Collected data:
----

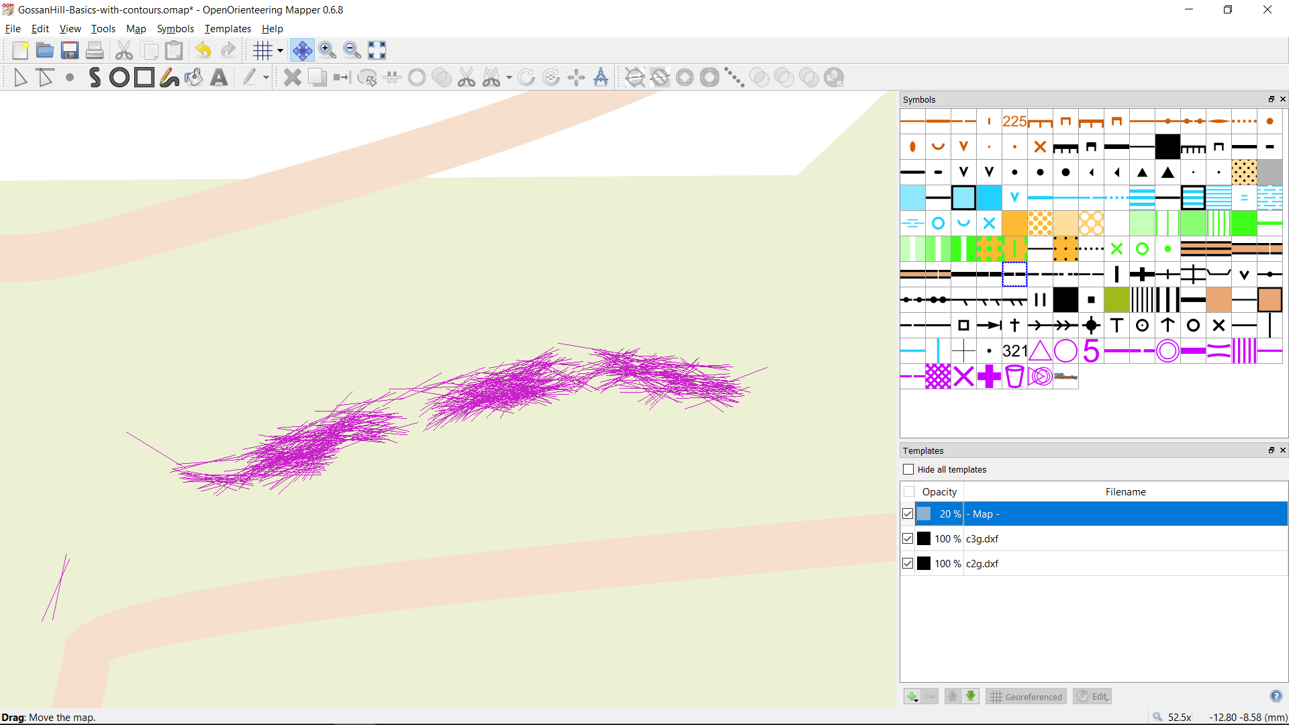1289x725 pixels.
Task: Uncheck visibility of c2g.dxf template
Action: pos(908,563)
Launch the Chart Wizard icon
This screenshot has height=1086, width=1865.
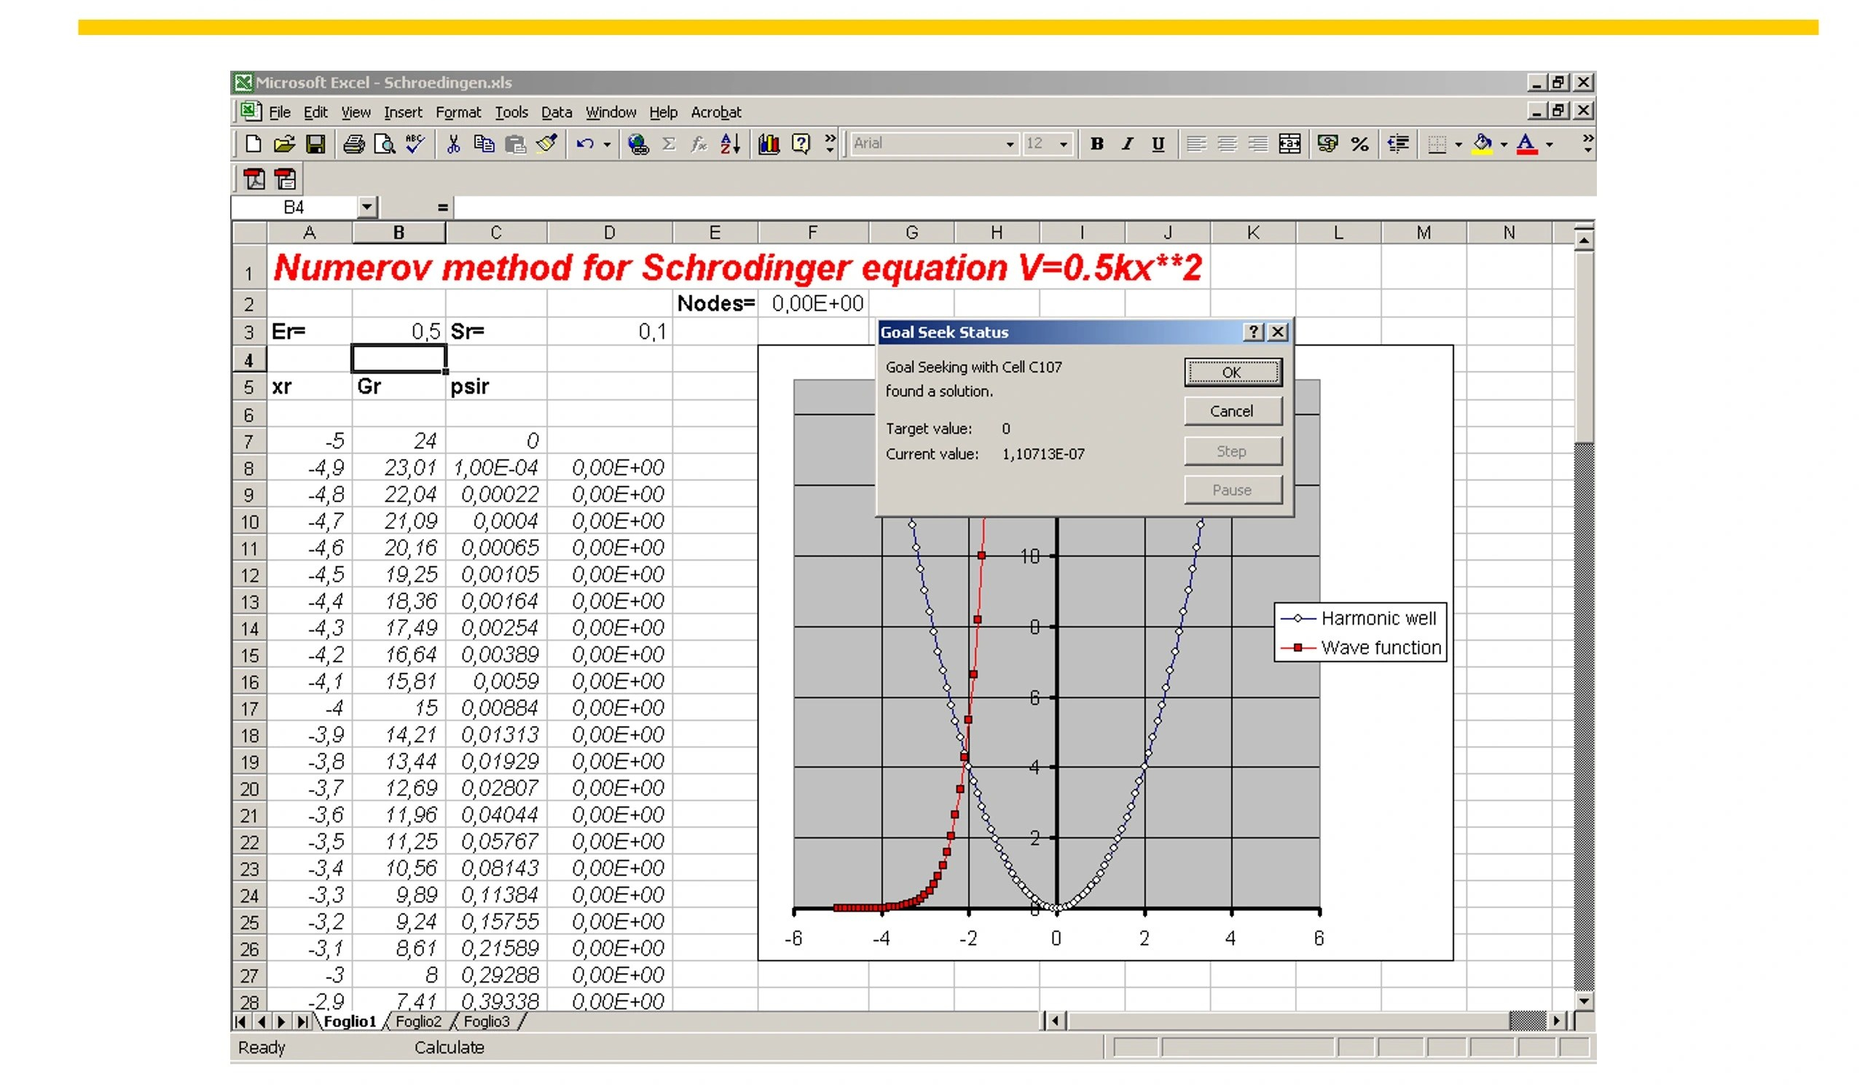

----

Task statement: Starting with the line that contains "Launch the Chart Wizard icon", give the lines again exactly as they appear through the last line of the data, pictures excluded.

Result of this exercise:
Launch the Chart Wizard icon
This screenshot has height=1086, width=1865.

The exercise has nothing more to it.